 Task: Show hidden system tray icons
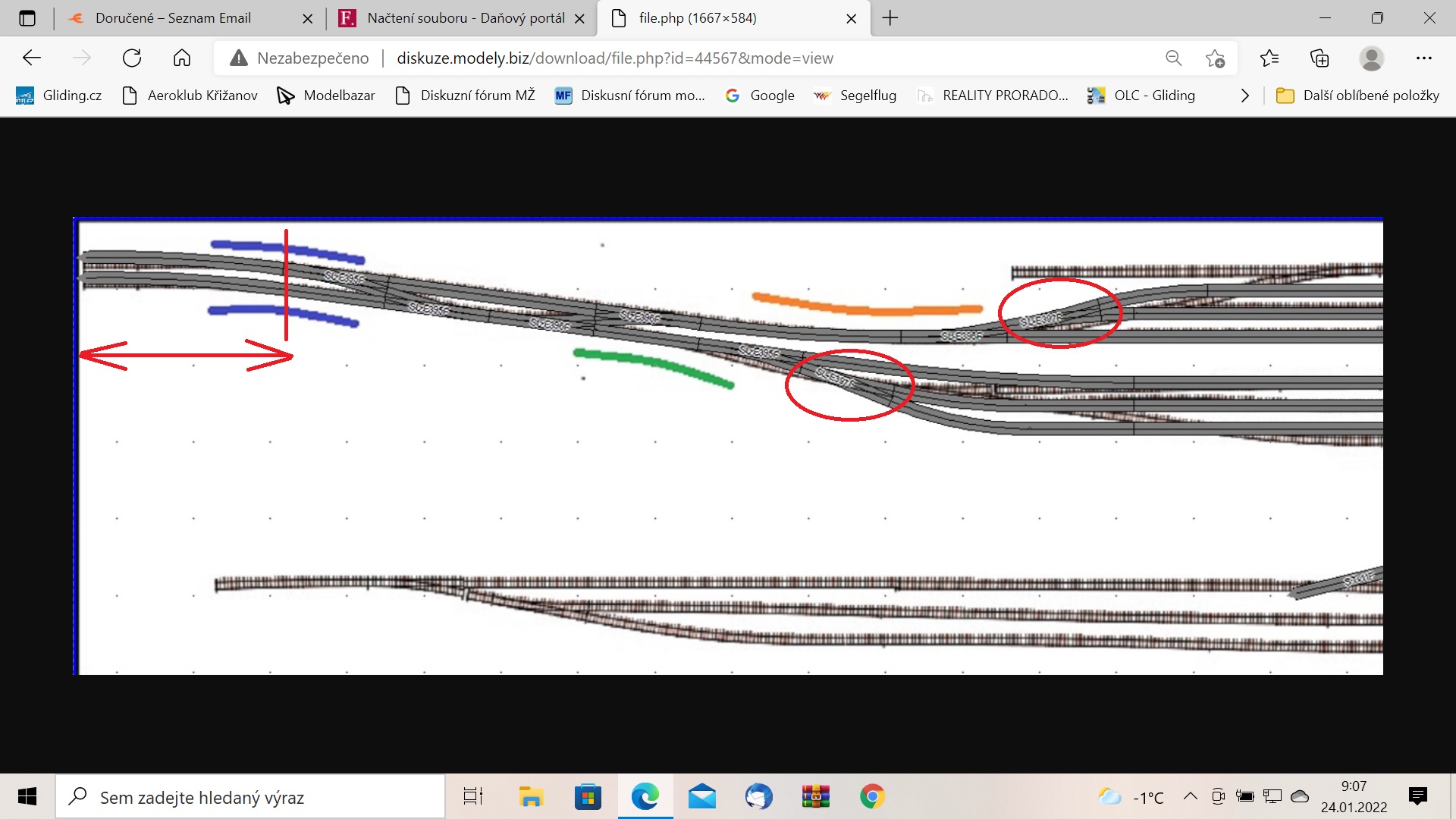(1190, 796)
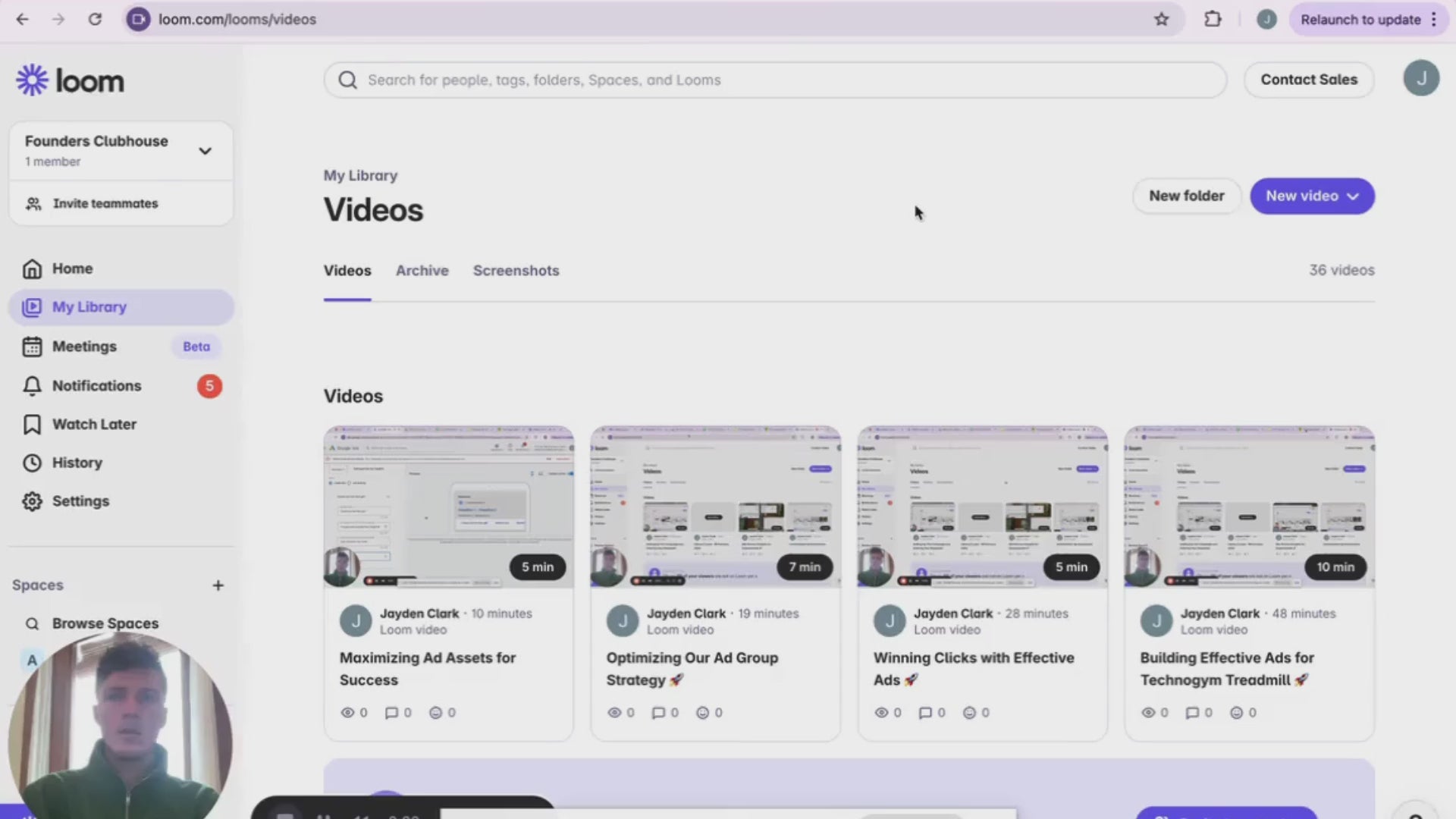Viewport: 1456px width, 819px height.
Task: Open Home from the sidebar
Action: (71, 268)
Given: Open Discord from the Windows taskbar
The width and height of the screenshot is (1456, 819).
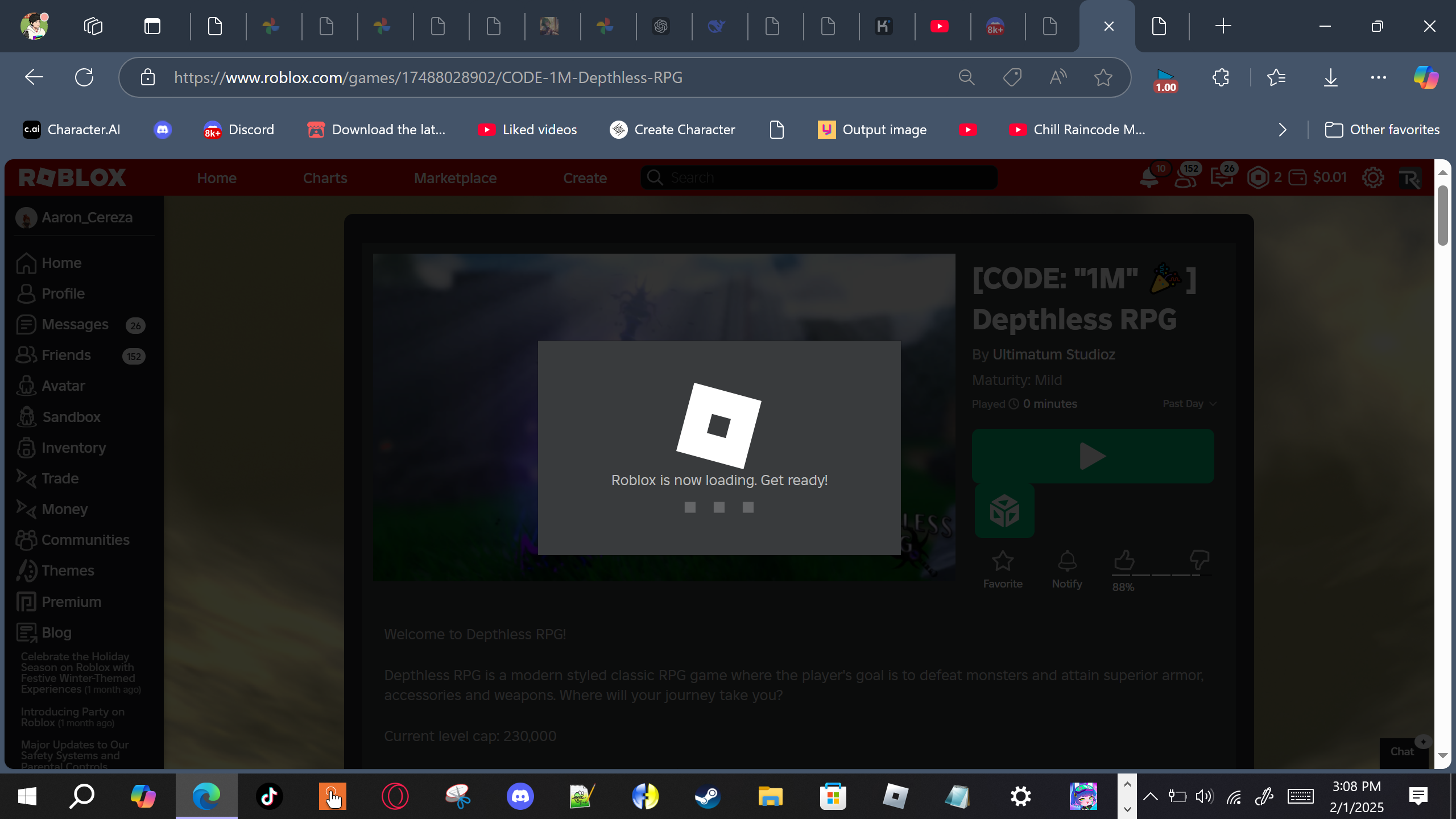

·····

For this exercise, the lines from the one containing "Given: Open Discord from the Windows taskbar" through the last line of the entries above are to be output exactly, both included, and pictures are skipped.

Given: Open Discord from the Windows taskbar
The width and height of the screenshot is (1456, 819).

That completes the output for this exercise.